Exercise directions => Return the lines starting with the one that contains "962x439 pixels." and going on through the one that contains "Looking at the", copied word for word. Leave the pictures out of your answer.

Text and item location entries:
──────────
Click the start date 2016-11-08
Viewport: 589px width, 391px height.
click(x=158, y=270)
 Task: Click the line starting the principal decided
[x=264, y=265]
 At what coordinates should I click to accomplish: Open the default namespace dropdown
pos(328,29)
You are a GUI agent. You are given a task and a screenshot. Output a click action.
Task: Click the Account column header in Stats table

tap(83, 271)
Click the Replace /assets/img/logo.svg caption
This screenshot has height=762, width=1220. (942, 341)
──────────
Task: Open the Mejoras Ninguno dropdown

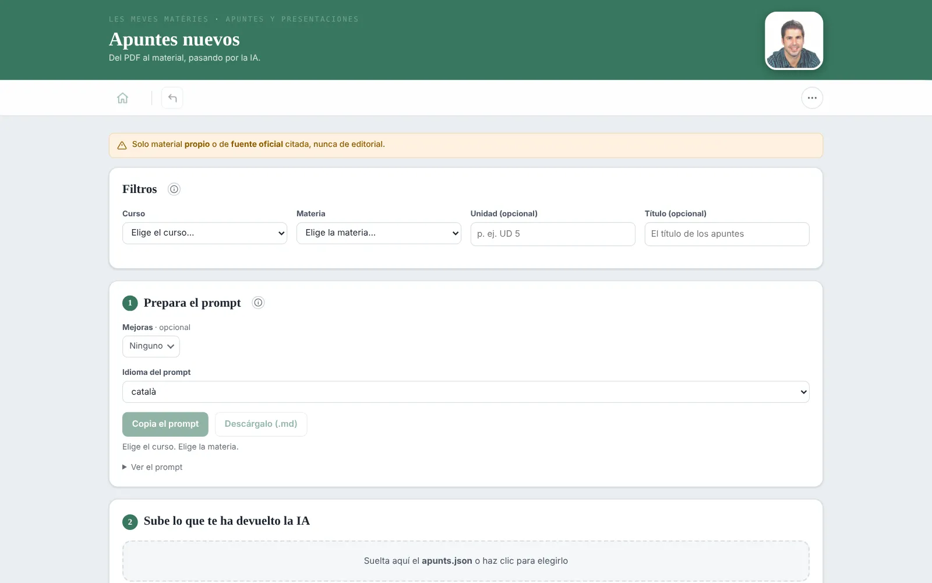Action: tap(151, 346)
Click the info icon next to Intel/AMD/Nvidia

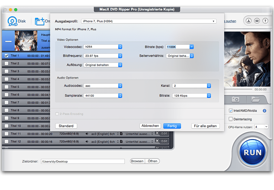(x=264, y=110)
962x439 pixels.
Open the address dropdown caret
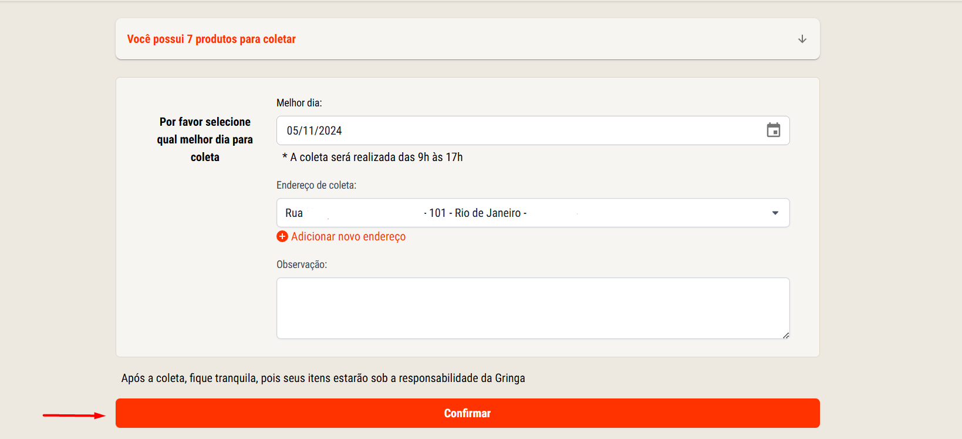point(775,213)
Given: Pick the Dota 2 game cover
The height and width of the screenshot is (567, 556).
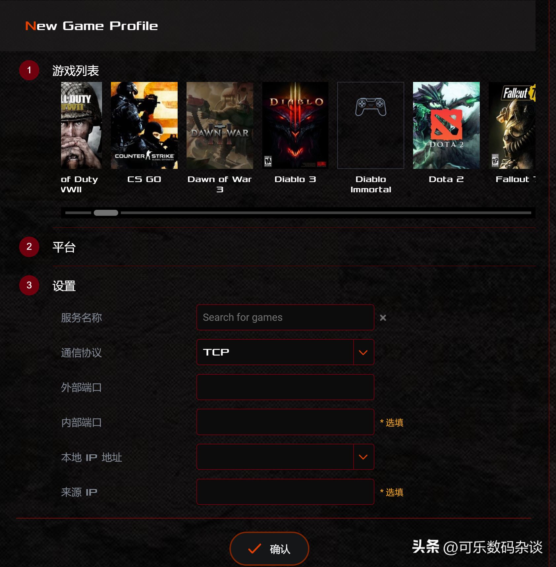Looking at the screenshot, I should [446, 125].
──────────
Solution =>
962x439 pixels.
Open the address dropdown caret
point(775,213)
Given: Pick the Dota 2 game cover
The height and width of the screenshot is (567, 556).
Looking at the screenshot, I should [446, 125].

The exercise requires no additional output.